Data listing START

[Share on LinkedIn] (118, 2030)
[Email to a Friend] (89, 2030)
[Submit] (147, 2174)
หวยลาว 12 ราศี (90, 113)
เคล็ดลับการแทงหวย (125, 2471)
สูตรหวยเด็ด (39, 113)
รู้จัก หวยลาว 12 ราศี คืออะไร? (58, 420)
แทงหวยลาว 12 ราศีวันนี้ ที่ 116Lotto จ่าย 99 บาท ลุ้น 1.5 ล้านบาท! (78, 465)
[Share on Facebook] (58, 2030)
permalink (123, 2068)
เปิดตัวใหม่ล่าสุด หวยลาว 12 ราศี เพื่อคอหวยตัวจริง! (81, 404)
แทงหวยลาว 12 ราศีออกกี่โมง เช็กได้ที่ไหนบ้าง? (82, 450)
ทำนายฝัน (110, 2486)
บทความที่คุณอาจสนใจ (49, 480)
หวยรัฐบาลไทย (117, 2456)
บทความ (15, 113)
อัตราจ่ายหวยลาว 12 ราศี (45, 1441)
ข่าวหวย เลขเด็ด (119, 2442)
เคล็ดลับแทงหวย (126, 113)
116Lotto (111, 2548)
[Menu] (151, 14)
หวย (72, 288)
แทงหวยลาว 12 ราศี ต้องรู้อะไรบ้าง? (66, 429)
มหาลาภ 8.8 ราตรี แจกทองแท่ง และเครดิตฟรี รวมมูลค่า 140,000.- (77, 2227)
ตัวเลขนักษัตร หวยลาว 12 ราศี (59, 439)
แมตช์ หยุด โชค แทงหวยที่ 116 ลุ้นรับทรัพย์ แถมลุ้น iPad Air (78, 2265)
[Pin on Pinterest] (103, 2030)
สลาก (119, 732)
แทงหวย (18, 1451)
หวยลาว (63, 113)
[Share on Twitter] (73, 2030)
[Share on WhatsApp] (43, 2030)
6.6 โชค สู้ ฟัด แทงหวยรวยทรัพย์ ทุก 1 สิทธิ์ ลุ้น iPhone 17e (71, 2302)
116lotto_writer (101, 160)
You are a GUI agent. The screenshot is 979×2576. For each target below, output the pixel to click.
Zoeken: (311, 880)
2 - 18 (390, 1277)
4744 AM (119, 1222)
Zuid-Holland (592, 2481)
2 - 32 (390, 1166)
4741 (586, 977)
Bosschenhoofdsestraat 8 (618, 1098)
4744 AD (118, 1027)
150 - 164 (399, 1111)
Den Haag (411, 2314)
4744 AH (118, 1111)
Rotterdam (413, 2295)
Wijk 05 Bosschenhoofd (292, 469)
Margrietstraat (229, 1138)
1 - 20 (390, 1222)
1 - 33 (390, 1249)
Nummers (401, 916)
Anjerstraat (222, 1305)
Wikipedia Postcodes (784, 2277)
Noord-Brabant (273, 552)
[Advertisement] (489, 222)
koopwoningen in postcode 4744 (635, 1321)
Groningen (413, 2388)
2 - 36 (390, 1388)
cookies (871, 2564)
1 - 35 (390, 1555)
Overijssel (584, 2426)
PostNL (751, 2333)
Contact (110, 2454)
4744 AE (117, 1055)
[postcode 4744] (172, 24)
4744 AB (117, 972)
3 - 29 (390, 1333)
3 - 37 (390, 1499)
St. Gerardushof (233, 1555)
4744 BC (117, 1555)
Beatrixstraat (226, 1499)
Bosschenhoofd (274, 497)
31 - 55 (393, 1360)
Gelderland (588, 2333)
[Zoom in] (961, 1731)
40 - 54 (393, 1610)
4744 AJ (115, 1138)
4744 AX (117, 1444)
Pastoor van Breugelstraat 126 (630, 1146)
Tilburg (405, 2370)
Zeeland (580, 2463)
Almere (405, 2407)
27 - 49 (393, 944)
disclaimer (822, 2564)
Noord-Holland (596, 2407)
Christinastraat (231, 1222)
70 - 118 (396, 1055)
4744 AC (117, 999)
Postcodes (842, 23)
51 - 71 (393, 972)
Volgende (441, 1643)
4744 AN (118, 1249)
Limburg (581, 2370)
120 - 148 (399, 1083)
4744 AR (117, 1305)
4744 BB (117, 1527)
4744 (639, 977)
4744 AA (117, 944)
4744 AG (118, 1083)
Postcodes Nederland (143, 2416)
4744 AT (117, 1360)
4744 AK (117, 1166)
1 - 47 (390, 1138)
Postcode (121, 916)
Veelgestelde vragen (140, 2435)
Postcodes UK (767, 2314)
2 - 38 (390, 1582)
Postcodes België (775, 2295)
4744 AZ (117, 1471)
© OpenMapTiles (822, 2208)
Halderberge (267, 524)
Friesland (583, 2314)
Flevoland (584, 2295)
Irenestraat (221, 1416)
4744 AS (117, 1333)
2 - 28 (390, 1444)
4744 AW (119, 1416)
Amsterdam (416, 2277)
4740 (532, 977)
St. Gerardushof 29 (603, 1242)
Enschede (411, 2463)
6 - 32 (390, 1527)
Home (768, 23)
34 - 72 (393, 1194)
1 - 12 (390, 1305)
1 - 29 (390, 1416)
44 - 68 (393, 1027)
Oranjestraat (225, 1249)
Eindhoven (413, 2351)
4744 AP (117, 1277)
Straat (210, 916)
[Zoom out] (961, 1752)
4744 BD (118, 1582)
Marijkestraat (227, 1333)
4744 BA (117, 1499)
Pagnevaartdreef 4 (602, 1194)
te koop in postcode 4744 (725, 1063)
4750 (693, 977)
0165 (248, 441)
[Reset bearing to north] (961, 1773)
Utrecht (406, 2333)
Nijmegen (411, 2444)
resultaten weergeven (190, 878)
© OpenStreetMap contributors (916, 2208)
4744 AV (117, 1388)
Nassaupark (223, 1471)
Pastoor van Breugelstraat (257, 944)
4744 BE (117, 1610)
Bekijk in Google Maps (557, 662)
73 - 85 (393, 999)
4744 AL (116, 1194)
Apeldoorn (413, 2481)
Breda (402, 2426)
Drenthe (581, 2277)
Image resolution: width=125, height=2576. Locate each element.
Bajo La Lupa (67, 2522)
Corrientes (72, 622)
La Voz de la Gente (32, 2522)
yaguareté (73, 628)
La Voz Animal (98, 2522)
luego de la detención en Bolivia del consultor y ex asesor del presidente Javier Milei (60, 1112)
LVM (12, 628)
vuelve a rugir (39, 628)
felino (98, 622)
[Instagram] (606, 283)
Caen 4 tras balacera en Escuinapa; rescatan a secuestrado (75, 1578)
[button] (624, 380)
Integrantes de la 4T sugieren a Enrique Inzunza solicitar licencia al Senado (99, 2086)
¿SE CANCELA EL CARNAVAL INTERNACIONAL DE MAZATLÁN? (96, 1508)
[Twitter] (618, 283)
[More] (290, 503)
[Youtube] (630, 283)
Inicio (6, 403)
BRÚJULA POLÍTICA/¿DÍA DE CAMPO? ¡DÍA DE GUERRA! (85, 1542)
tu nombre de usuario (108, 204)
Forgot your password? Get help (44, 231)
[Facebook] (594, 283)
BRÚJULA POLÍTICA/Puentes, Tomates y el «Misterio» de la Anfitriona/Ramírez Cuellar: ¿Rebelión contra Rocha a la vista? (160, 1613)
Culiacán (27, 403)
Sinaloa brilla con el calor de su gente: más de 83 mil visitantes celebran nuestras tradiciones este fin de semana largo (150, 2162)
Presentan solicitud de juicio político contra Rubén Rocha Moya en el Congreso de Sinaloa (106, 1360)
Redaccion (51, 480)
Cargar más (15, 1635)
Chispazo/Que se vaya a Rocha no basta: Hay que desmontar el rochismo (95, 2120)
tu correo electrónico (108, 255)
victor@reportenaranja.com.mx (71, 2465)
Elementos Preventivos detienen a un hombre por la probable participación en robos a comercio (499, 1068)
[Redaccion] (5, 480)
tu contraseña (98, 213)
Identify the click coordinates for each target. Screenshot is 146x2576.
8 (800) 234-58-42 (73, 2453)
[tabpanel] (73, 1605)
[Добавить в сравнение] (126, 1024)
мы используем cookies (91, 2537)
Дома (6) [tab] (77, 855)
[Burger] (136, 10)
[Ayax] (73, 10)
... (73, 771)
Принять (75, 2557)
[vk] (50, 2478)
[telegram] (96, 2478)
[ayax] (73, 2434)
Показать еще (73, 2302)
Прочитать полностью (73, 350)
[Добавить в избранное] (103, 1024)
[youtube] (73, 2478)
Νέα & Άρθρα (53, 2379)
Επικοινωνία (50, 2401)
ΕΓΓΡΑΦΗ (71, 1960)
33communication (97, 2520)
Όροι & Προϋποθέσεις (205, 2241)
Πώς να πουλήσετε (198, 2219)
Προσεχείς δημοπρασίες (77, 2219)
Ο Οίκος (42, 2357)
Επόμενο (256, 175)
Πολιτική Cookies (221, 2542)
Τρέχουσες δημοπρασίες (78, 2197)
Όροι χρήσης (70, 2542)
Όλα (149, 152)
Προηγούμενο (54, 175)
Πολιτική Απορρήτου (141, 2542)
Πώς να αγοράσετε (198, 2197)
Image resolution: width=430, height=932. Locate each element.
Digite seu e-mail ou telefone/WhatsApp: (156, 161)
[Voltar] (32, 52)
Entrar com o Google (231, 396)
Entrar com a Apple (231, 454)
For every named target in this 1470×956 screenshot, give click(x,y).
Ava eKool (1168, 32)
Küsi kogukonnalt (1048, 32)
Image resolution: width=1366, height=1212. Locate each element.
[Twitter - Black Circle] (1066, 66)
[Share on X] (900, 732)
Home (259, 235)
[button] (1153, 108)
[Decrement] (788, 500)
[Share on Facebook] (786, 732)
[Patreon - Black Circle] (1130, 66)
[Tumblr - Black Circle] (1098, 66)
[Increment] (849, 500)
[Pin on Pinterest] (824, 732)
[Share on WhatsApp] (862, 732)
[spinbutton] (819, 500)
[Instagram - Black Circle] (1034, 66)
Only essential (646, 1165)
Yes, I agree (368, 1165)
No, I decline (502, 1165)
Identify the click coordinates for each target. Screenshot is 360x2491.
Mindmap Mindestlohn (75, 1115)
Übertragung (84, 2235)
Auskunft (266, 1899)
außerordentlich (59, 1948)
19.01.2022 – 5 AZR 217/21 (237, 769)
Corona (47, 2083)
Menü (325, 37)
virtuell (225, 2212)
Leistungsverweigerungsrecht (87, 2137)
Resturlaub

Data listing END

_About this task:_ Above are some lines. Repeat exactly, and only, those from the line that has "Forgot your password? Get help (44, 231)" through the line that has "Culiacán (27, 403)".

_Reply:_
Forgot your password? Get help (44, 231)
[Facebook] (594, 283)
BRÚJULA POLÍTICA/Puentes, Tomates y el «Misterio» de la Anfitriona/Ramírez Cuellar: ¿Rebelión contra Rocha a la vista? (160, 1613)
Culiacán (27, 403)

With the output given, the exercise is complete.